Broadcast: February 11, 2003 | Reporter: Clifton Joseph; Producer: Ines Colabrese; Researcher: Jennifer Haynes
Chimney Sweeping Log
Paulette Lysyshyn and some of her thousands of jars of preserved product

Got a fireplace or wood burning stove in your home? There's a product on the market that says it can help protect your home from chimney fires. It's CSL, the Chimney Sweeping Log.

It says on the box that the log "helps clean your chimney while it burns."

The CSL people also say it will “reduce the weight, thickness and flammability of creosote.”

Marketplace has received dozens of calls, letters and e-mails over the past couple of years about the Chimney Sweeping Log.

Everyone wants to know one thing: does it work?

CHIMNEY FIRES

Advertising for the Chimney Sweeping Log warns that there are “thousands of reported chimney fires in North America.” The number of reported chimney fires in Canada has ranged over the last ten years, but has been in a general pattern of decline, according to the latest data available from the Council of Canadian Fire Marshals and Fire Commissioners:

Chimney and flue pipe fires for Canada:

1990 - 1,713
1991 - 1,748
1992 - 1,953
1993 - 1,941
1994 - 1,691
1995 - 1,561
1996 - 1,601
1997 - 927
1998 - 1,372
1999 - 1,228

Source: Fire Losses in Canada Annual Report from the Council of Canadian Fire Marshals and Fire Commissioners

The CSL's makers say while it burns like a regular fire log, its active minerals are released and will start to dry out and reduce those dangerous deposits making your next fire safer.
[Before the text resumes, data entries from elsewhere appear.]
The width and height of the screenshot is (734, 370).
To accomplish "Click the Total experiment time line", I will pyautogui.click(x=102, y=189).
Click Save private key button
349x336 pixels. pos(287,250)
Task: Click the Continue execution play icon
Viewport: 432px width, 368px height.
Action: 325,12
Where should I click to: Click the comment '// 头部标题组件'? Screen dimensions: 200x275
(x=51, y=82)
In other words, it’s a log spiced with a long list of chemical ingredients designed to treat your chimney. All that for a mere $20.
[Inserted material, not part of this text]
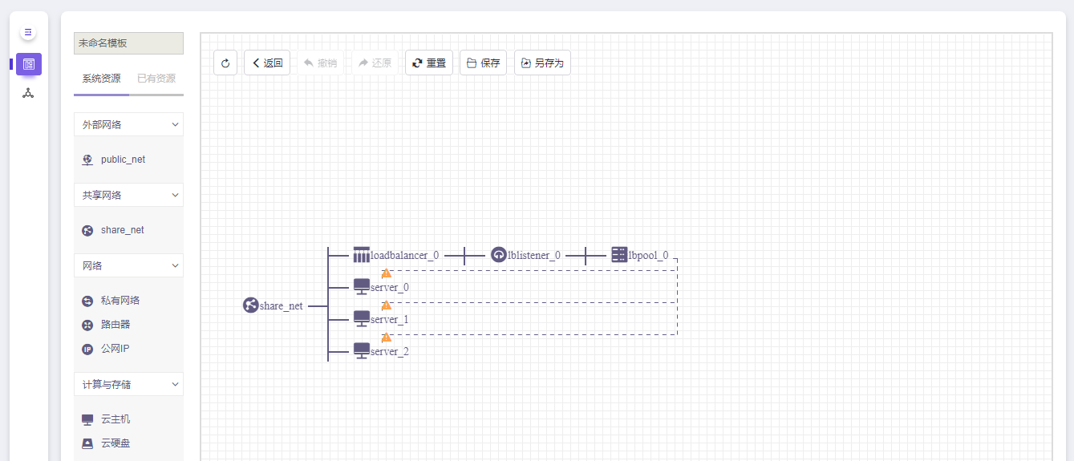Click the 返回 button

click(267, 63)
We enlisted the help of four Marketplace viewers to test the log:

  • Homemaker Nicole Terreberry
  • Cab driver Calvin Ralliford
  • Filmmaker Giselle Gordon
  • Office manager Mary Lysaght

Two of our volunteers have woodstoves, two have fireplaces and it's been at least two years since any of them have been cleaned.

From Marshall Byle, we got piles of professional help. He's a wood burning specialist, qualified instructor and master chimneysweeper. The chimney-sweeping log is not the first chemical cleaner he's seen.

"It’s not going to put us out of business tomorrow," Byle said. "It’s well-known, actually some professional chimney sweeps use chemical chimney cleaners to aid in cleaning chimneys."

The first part of our test is a visual inspection of the chimney. We sent a special small camera up the contours of the chimney. First we looked at Nicole Terreberry’s chimney.
Marshall Byle
'It's not going to put us out of business tomorrow," says Marshall Byle, chimney sweep

"It’s good and dirty and it needs to be cleaned out," Byle said.

As for the other chimneys of our testers, Mary Lysaght’s was not that dirty; Giselle Gordon's appeared well used — but not in danger of a chimney fire; Calvin Ralliford’s was quite dirty — a potential chimney fire in the making.

Near Penticton, British Columbia, the CSL’s Canadian distributor, Mike Wigley (the man who also brought the Chia Pet to Canada) says his log will do the job — even though it may not be apparent to the naked eye.

"If you look up your chimney before you use our product, it’s going to be a black chimney and you look up at it after you’ve used our product it's going to be a black chimney."

Wigley says his company will make the CSL's test results available to anyone who wants them.

Our special camera tracks for creosote — dirty residue that clings to chimney walls. Level one creosote is the least flammable while a reading of level three can cause chimney fires. It develops, for instance, when you burn lots of small fires or use green wood.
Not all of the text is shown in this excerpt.